ArnaudBelcour / rhea_mapper

[Not maintained and not updated] Draft metabolic network reconstruction using Rhea database, Uniprot and SPARQL queries.

Geek Repo:Geek Repo

Github PK Tool:Github PK Tool

rhea_mapper

WARNING:

This tool was a test during my PhD. Currently it is not working and I will not update it, so don't use it. It is kept for test purpose.
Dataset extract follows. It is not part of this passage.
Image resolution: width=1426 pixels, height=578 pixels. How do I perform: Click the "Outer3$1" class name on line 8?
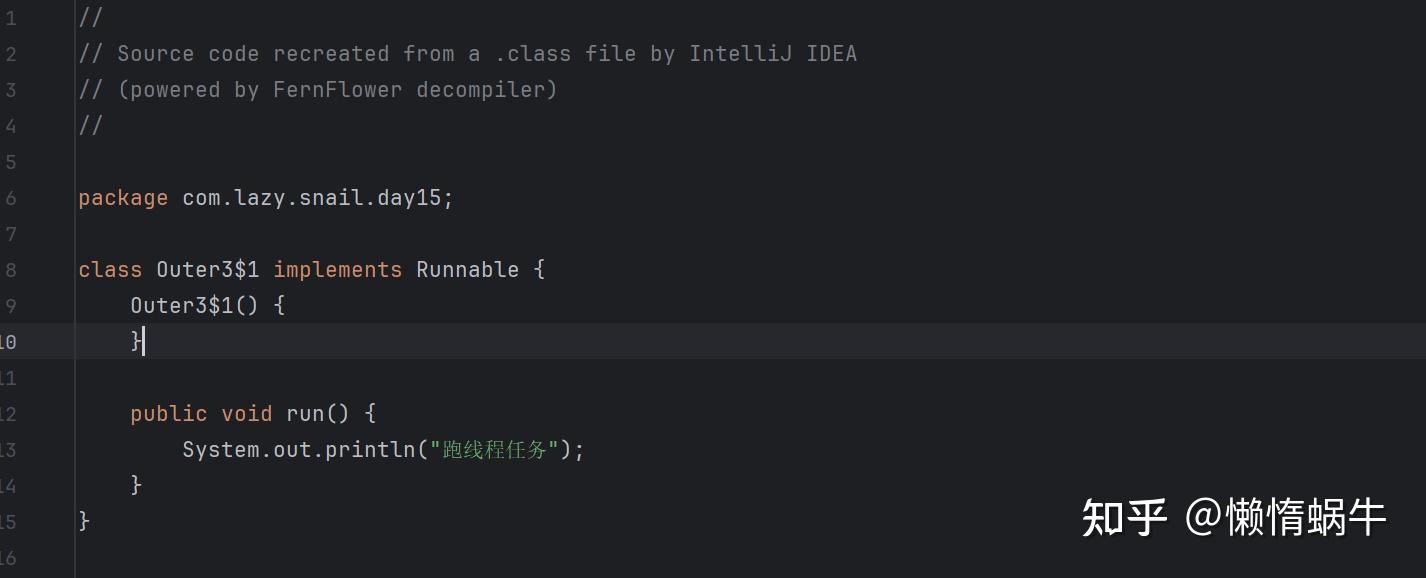pyautogui.click(x=207, y=270)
Rhea_mapper is a Python3 (Python >= 3.6) tool to create draft metabolic network from genomes, sparql query on Rhea or Uniprot and from tsv files containing list of Rhea reactions or Uniprot protein IDs.

Table of contents

License

This project is licensed under the GNU General Public License - see the LICENSE file for details.

Requirements

Python 3 (Python 3.6 is tested). rhea_mapper uses a certain number of Python dependencies:

And another tool:

  • OrthoFinder to find orthologs to uniprot with experimental evidence linked to rhea.

Installation with pip

pip install rhea_mapper

Usage

rhea_mapper has 4 main commands: genome, sparql, database and from_file.

usage: rhea_mapper [-h] [-v] {database,genome,sparql,taxonomy,from_file} ...

Create Rhea sbml files from genomes. For specific help on each subcommand use:
rhea_mapper {cmd} --help

optional arguments:
  -h, --help            show this help message and exit
  -v, --version         show program's version number and exit

subcommands:
  valid subcommands:

  {database,genome,sparql,taxonomy,from_file}
    database            Create rhea_mapper database [internet connection
                        required]
    genome              metabolic network reconstruction from genome
    sparql              Using a SPARQL query for reaction ID on Rhea or
                        protein ID on Uniprot, create the corresponding
                        metabolic network
    taxonomy            With a taxonomy, query Uniprot to create the
                        corresponding metabolic network
    from_file           Using a tsv file with list of Rhea reaction or Uniprot
                        protein, create the corresponding metabolic network

Requires: Orthofinder for genome if you provide a fasta

database

This command downloads and creates the files needed by rhea_mapper to work. As it downlaods files, this funciton requires an internet connection.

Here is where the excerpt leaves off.